### [Work instructions]
(1) In the text about Barry Gough's awards, which of his books won the Mountbatten Literary Award 2015?
(2) Write the next passage of the text about Barry Gough's awards, picking up after its final sentence.

*** Text provided

A lifelong jazz clarinetist, he has been a member of the non-profit society Universal Jazz Advocates and Mentors (U-JAM) for many years. Gough was 2012 president, performed 22 June 2014 at the TD Victoria International JazzFest, and continues to mentor.

Awards and medals
Barry Gough and his writings have received honours, awards and prizes in the United States, the U.K., Spain and Canada.

The British Maritime Foundation announced in November 2015 that Pax Britannica: Ruling the Waves and Keeping the Peace before Armageddon won the Mountbatten Literary Award 2015 for best literary contribution to the understanding of the importance of the seas. "I've always felt the seas were blindsided in the writing of Canadian history, and I have made it my own particular calling to turn that around," Gough said in 1994.

The highest award bestowed by the Washington State Historical Society, the Robert Gray Medal for lifetime achievement, was given to Gough in September 2016.

On behalf of the Naval Association of Canada, Dr. Gough, FRHS, was presented with the 2019 Admirals’ Medal by Admiral (retired) John Anderson, RCN. An Admirals’ Medal is bestowed upon individual Canadians in recognition of  their outstanding achievements in the advancement of maritime affairs in Canada. The silver medal was presented at a luncheon of the Vancouver Island branch of the association in recognition of his lifetime achievement as a global maritime and naval historian "through some thirty major volumes and numerous articles, …a body of work which has earned him international acclaim as a Canadian scholar of the highest order."

A life member of the Society for the History of Discoveries, Gough was in November 2019 named a Fellow of the Society "for his many outstanding publications in Canadian and British imperial and naval history; for his fine record of teaching and mentoring students, particularly at Wilfrid Laurier University; and for his contributions to the scholarly community of imperial, international and maritime historians...."

Gough has received the Psi Upsilon Distinguished Service Alumnus Award, the Wilfrid Laurier University Alumni Hoffmann-Little Award for Outstanding Teaching, and the Distinguished Alumni award in 2019 from the University of Victoria.

For civic contributions in both Ontario and British Columbia, he received the Queen Elizabeth II Golden Jubilee Medal and the Queen Elizabeth II Diamond Jubilee Medal.

In November 2014, Her Honour Judith Guichon, Lieutenant-Governor of British Columbia, presented him with the Maritime Museum of B.C.'s 2014 SS Beaver Medal for Maritime Excellence.

Prizes have included the Clio Prize of the Canadian Historical Association and medals, awards and honourable mentions from a number of organizations: the North American Society for Oceanic History, the Writers Trust of Canada Non-Fiction Prize, the Roderick Haig-Brown Regional Prize, B.C. Book Prizes, and the Lieutenant-Governor's Medal for Historical Writing given by the British Columbia Historical Federation. The Hallmark Heritage Society of Victoria chose Vic High alumni Gough's study of teachers and students in the Canadian Expeditionary Force, From Classroom to Battlefield: Victoria High School and the First World War, for its 2015 Communication Award.

******
*** Data segment

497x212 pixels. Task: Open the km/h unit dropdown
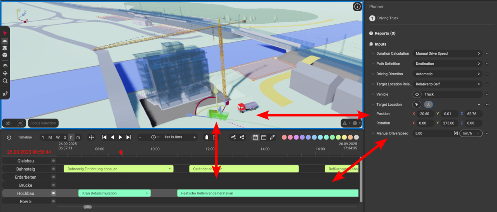(x=471, y=133)
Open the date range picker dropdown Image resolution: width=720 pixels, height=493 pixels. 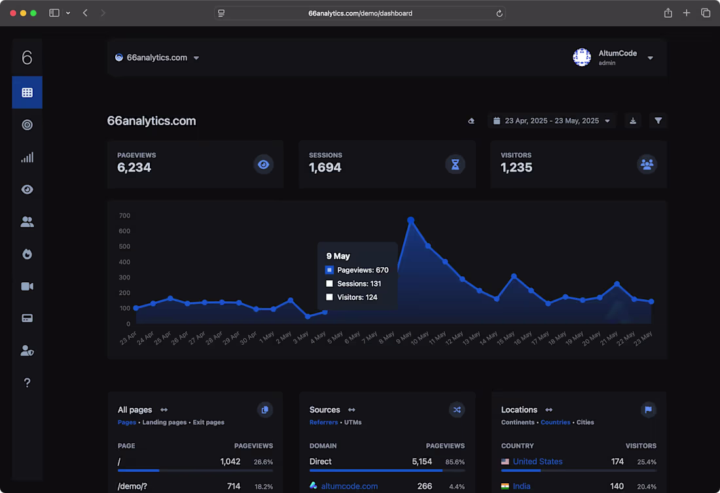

******

### [Final results]
(1) Pax Britannica: Ruling the Waves and Keeping the Peace before Armageddon

(2)
Published works
As historian and educator, Gough has shared the maritime history of the Pacific Northwest and of the continent's interior and northern regions, presenting British Columbia in a worldwide context. His dissertation, the basis of his first book, argued that British Columbia owed its existence to British sea power, that the Hudson's Bay Company was not the only agent in the commercial and political project of creating British Columbia's boundaries: "Russian rivalry on the north and American expansion into Oregon, by settlement and political design, prompted the British response.... The Navy based at Esquimalt became the main agency supporting colonial government, hydrographical surveying, and cross-cultural relations." His investigations of early navigation in the Strait of Juan de Fuca and Strait of Georgia resulted in publication of Charles Duncan's long-neglected plan and elevation of Cape Flattery and Fuca's Pillar, charted by Duncan in August 1788 and first published in 1790.

Gough's 1997 account of Sir Alexander Mackenzie's overland explorations to the Arctic and Pacific coasts, First Across the Continent, continues as a central contribution to the study of North American exploration in the 18th and 19th centuries. The explorer's journey across the Great Divide to the Pacific, following indigenous pathways and guided by their knowledge and European navigational science, is also examined at some length in Canada's History magazine. Mackenzie, the "Scottish-born son of Loyalists, is spurred on through his exploratory ambitions by the eccentric and aptly named Peter Pond, a Connecticut Yankee with similar interests in travelling and the fur trade, and whose early maps of tributaries and rivers led many to believe he had indeed found the fictitious Northwest Passage."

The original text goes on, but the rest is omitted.